Giussani: L’interesse del potere è duplice:
prima di tutto, distruggendo questa primordiale unità-compagnia
dell’uomo, il potere riesce ad avere davanti a sé un uomo isolato: l’uomo
solo è senza forza, è privo del senso del destino, privo del senso della sua
ultima responsabilità: e si piega facilmente al dettato delle convenienze.
Sicari: Quindi dietro
a tutti i cedimenti sociali a riguardo della famiglia (aborto, divorzio,
convivenze, permissivismo sessuale ecc.) c’è sempre uno stesso scopo:
quello di far dimenticare che libertà e appartenenza sono la stessa cosa…

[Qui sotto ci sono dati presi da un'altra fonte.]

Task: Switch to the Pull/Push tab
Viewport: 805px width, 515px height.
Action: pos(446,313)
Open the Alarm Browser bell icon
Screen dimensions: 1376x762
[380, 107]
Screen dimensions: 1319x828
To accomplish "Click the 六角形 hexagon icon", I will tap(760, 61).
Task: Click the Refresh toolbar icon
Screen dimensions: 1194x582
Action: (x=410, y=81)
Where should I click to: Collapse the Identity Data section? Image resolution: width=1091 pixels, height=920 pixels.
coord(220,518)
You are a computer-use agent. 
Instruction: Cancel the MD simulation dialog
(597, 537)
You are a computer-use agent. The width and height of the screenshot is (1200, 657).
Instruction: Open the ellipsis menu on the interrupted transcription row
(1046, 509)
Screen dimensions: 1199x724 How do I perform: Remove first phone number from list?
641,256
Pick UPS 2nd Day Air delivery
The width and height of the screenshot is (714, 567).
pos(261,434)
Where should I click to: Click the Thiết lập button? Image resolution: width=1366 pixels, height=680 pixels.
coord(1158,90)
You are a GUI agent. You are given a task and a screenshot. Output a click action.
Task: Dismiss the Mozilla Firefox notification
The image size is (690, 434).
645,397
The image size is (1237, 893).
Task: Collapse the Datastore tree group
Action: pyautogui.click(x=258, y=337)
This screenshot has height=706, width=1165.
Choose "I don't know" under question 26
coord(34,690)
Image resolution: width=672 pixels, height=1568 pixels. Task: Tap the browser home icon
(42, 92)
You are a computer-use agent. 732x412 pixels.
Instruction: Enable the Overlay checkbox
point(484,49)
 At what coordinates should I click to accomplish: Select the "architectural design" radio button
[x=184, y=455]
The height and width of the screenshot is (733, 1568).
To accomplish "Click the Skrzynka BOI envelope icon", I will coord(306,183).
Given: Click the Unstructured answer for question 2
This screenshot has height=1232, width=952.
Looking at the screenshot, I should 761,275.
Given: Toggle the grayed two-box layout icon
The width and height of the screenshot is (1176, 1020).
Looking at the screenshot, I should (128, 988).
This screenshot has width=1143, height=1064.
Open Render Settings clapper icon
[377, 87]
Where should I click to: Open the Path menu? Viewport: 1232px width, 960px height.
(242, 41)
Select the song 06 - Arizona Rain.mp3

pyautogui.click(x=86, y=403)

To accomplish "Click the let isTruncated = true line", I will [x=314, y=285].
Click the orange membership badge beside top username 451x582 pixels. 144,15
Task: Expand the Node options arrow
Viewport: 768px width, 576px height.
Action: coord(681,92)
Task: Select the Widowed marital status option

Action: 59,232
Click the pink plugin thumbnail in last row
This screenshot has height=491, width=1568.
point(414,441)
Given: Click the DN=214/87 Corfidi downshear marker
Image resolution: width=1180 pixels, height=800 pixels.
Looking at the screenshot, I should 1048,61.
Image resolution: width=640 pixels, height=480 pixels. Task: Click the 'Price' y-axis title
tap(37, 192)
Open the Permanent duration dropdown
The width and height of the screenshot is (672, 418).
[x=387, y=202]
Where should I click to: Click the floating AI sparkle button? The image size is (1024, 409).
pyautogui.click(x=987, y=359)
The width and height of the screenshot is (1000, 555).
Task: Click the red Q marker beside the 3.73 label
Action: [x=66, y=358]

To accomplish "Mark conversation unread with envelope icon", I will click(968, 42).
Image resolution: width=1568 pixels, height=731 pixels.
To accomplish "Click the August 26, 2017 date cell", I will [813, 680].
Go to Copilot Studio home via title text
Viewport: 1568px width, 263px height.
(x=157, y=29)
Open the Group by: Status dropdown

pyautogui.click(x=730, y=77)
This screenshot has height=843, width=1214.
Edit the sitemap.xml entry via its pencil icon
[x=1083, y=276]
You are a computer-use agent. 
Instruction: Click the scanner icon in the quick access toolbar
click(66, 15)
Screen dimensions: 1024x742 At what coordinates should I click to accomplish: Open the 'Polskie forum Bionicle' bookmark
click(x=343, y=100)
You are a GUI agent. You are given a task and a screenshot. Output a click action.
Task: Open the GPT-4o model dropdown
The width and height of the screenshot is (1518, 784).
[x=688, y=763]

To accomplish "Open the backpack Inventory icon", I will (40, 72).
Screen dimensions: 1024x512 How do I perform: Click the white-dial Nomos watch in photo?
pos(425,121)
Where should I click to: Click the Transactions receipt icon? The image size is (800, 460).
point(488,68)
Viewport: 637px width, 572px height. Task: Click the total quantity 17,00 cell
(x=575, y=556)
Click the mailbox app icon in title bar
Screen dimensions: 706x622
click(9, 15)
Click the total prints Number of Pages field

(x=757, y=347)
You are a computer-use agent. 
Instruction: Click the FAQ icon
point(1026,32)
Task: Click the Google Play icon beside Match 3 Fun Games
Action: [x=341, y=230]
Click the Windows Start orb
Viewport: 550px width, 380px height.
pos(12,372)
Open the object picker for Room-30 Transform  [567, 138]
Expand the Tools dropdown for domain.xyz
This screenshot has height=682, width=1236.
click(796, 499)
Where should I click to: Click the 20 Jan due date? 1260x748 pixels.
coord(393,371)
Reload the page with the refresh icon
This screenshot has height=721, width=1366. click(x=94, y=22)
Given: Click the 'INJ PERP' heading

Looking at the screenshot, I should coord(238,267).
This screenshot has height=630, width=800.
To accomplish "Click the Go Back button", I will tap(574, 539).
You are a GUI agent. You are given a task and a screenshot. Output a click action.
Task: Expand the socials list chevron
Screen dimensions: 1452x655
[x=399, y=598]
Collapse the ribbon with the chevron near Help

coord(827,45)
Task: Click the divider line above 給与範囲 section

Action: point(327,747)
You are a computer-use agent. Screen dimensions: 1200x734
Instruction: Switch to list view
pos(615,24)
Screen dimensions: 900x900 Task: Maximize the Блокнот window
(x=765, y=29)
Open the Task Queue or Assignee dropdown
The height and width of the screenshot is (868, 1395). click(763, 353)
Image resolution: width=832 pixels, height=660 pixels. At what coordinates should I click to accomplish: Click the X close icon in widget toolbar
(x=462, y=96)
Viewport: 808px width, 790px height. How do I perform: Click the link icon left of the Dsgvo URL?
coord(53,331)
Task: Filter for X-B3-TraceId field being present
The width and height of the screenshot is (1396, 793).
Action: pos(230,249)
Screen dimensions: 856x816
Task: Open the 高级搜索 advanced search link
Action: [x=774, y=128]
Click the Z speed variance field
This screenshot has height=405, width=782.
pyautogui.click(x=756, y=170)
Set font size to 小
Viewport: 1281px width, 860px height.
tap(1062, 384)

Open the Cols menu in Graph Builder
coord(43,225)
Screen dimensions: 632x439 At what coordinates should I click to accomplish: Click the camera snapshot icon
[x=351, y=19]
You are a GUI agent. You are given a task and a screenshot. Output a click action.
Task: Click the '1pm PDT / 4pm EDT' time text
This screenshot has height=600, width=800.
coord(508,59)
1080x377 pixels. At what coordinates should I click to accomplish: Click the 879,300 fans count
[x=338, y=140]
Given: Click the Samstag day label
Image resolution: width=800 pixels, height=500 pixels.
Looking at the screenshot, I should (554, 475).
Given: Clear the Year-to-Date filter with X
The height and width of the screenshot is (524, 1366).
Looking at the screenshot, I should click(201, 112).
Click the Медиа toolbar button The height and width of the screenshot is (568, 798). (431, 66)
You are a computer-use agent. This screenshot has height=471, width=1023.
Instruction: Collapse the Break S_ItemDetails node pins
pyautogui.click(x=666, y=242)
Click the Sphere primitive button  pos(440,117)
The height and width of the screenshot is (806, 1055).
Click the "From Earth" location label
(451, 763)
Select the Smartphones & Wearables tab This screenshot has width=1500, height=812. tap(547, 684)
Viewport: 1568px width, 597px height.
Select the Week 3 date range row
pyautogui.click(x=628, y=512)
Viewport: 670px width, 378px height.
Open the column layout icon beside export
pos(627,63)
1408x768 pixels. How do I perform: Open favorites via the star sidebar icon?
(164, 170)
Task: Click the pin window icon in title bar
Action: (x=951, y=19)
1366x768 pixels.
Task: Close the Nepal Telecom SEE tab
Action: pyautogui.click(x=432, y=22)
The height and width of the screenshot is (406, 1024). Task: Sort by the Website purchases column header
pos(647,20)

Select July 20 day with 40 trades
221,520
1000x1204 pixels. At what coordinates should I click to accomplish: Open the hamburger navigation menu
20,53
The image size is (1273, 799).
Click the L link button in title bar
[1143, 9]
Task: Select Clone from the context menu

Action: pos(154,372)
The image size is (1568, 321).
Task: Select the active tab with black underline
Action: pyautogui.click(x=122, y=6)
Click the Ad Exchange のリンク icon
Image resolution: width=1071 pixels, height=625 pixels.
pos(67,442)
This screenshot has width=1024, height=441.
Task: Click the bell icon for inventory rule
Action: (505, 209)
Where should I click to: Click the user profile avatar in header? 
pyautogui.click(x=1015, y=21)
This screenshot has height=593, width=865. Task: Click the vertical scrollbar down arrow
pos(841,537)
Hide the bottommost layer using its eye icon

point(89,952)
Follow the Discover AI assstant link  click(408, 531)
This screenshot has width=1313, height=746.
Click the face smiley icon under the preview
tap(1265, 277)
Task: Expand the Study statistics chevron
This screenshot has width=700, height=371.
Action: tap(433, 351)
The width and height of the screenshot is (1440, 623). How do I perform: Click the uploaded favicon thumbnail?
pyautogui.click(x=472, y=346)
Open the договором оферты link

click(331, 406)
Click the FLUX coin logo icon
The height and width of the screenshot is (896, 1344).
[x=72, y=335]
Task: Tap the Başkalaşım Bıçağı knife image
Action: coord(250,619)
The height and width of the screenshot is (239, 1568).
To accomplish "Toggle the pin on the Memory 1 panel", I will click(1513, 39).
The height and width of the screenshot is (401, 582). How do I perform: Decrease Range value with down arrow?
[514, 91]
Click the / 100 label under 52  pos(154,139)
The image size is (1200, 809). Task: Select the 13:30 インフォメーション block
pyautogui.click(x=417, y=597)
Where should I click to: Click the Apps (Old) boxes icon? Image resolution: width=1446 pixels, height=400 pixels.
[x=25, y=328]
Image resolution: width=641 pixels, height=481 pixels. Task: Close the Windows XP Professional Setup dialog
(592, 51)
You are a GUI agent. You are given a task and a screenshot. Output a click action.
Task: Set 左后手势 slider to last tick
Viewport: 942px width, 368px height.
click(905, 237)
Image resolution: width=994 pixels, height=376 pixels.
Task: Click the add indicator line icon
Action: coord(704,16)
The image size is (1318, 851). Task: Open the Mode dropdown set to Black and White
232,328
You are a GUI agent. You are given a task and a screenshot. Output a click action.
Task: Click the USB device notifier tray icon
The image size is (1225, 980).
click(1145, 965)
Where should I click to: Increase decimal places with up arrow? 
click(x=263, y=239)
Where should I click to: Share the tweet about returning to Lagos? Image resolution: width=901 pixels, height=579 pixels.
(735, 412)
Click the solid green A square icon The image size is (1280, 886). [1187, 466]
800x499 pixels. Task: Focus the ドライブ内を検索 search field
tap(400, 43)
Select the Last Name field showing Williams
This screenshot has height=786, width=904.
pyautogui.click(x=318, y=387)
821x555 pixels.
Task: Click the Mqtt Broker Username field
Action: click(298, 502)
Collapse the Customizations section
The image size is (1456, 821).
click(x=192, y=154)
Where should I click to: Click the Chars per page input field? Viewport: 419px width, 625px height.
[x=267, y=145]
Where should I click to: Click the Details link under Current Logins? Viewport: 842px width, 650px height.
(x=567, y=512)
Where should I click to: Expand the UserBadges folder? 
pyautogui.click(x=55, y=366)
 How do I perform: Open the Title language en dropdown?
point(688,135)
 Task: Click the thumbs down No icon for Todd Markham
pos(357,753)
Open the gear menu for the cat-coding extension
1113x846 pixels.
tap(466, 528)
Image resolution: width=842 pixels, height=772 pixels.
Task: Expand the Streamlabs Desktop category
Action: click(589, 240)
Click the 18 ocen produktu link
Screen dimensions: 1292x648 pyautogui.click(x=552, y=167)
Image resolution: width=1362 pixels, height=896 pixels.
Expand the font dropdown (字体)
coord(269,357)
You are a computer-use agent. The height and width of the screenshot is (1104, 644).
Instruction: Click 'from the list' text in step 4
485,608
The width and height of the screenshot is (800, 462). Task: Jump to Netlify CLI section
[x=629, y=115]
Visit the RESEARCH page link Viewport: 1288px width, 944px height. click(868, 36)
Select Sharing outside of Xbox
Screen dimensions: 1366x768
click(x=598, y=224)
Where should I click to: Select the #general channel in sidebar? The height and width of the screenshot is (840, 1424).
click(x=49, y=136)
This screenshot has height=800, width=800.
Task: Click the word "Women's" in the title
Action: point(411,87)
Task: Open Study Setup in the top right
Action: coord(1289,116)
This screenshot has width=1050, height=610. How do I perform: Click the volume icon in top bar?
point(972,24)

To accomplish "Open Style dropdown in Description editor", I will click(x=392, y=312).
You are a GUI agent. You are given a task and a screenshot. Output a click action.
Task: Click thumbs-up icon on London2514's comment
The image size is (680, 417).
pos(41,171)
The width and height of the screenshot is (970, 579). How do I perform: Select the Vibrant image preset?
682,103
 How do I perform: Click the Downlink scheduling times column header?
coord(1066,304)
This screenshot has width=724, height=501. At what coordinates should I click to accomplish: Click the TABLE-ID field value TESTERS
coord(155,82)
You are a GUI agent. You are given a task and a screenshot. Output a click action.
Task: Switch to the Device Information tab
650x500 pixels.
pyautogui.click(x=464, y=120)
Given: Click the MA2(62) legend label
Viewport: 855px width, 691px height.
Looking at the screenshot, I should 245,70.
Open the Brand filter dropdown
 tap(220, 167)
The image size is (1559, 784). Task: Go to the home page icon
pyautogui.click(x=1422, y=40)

Giussani: Certamente, perché così l’uomo resta
un pezzo di materia, un cittadino anonimo. La famiglia è
attaccata per far sì che l’uomo sia più solo, e non abbia tradizioni in modo
che non veicoli responsabilmente qualcosa che possa esser scomodo per il potere
o che non nasca dal potere.
La seconda
ragione, più profonda, è questa: che distruggendo la famiglia si
attacca l’ultimo e più forte baluardo che resiste naturalmente alla concezione
culturale che il potere introduce, di cui il potere è funzione: vale a
dire, intendere la realtà atomisticamente, materialisticamente, una realtà in
cui il bene sia l’istinto o il piacere, o meglio ancora il calcolo.
Sicari: Io
penso che il problema più grave della Chiesa di oggi stia nel modo in cui molti
cristiani concepiscono il rapporto tra natura e soprannatura: o in modo
spiritualistico (in cui la fede non c’entra con la vita concreta) o in modo moralistico (la fede c’entra, ma solo come sostegno
etico di un progetto naturale). In ambedue i casi si
dimentica l’innesto sostanziale con cui Dio ha legato assieme ciò che è
naturale e ciò che è soprannaturale, in modo indissolubile, in un unico ordine.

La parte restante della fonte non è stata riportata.